図2 日本・アメリカ・中国の高校生の規範意識の比較
図2


「努力と賞賛のカルチャー」をつくることが必要
―学習に対するモチベーションが低い子どもたちへの指導には、どのような方法が考えられるでしょうか。
 従来は、子どもたちのモチベーションを上げるために、「ゆとり教育」をベースに楽しい教材、面白い教材、子どもが興味を持てるような教材を提供して、学習を楽しくすればいいという安易な解決策で対処しようとしてきました。しかし、そもそも学校教育において子どもたちがしなければいけないことは、そんなに楽しいものではないはずです。そもそも、学習の内容や教材自体にあらかじめ楽しさや意味といった、興味や意欲の源泉になるものが備わっていると考えることが間違いだと思います。そういった興味や意欲の源泉は、それにかかわりチャレンジしていくプロセス、時間をかけて努力していくプロセスの中でつくり上げられていくもの、見いだされていくものだと思います。
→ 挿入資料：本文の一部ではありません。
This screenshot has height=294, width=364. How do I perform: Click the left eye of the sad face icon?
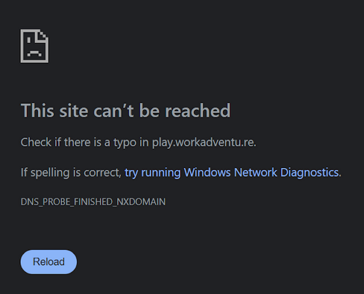[x=29, y=40]
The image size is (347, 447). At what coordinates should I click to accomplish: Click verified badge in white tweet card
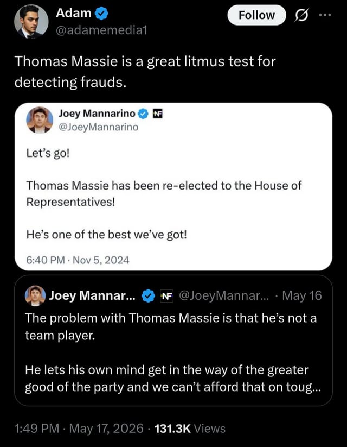click(x=143, y=114)
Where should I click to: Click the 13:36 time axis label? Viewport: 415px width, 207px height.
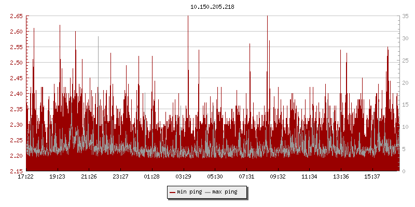341,176
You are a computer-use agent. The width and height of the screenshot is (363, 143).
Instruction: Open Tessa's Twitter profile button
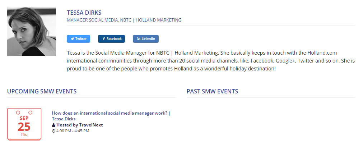pyautogui.click(x=79, y=39)
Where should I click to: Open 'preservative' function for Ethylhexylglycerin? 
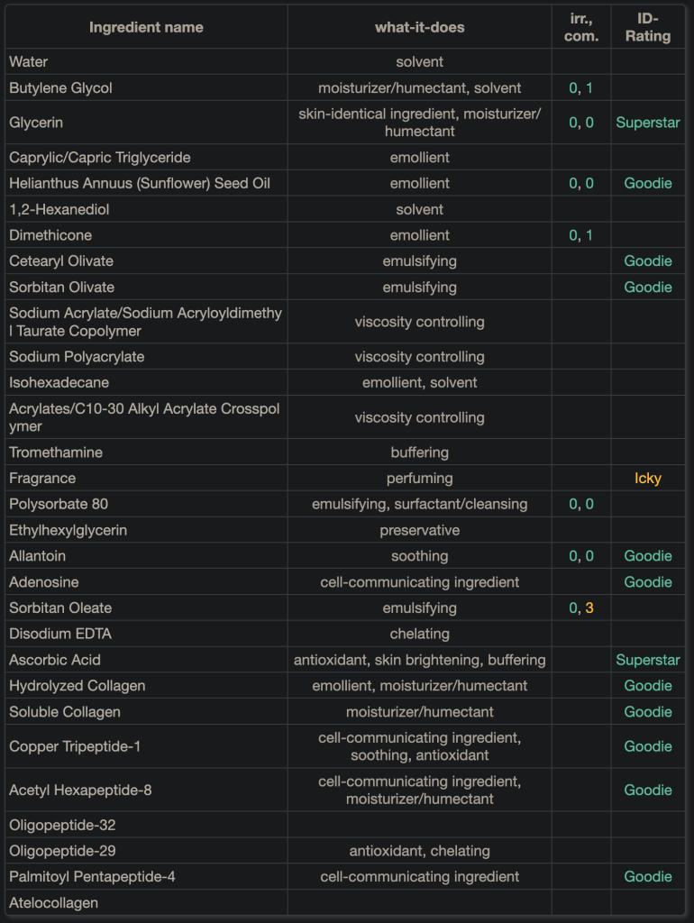[x=419, y=530]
だから私は、子どもたちが時間をかけて努力して取り組んでいくことを重視した教育政策を採るべきだし、改善をしていくべきだと思っています。よく登山家が「そこに山があるから登るんだ」と言うように、「そこに課題があるからチャレンジするんだ」というスタイルにしていかなければなりません。
―どのように改善していけばよいでしょうか。
 努力の重要性を改めて確認し、努力をしようとするカルチャーをつくることが大切です。その際、「名誉の等価性」について確認する必要があります。「名誉の等価性」とは、様々な活動あるいは努力は、どのような活動・努力であっても、それが好ましいものである限りは、賞賛に値するという意味で等しい価値を持っているということです。このことは、人間の能力は元々一元的な尺度で測れるものではなく、多元的であり多様なものであることを前提にしています。これは決して、皆が同じように賞賛されるということではありません。大事なのは、頑張ったということを賞賛することであり、どのような領域でも、学校の中で行われている様々な活動で頑張ったら、その頑張りは賞賛に値するということです。良い先生というのは、いろいろな場面で子どもが頑張っている姿を誉めていますね。私はこれを「努力と賞賛のカルチャー」と言っています。日本の学校から失われてきたそういうカルチャーを立て直して豊かにしていくことが大切だと思います。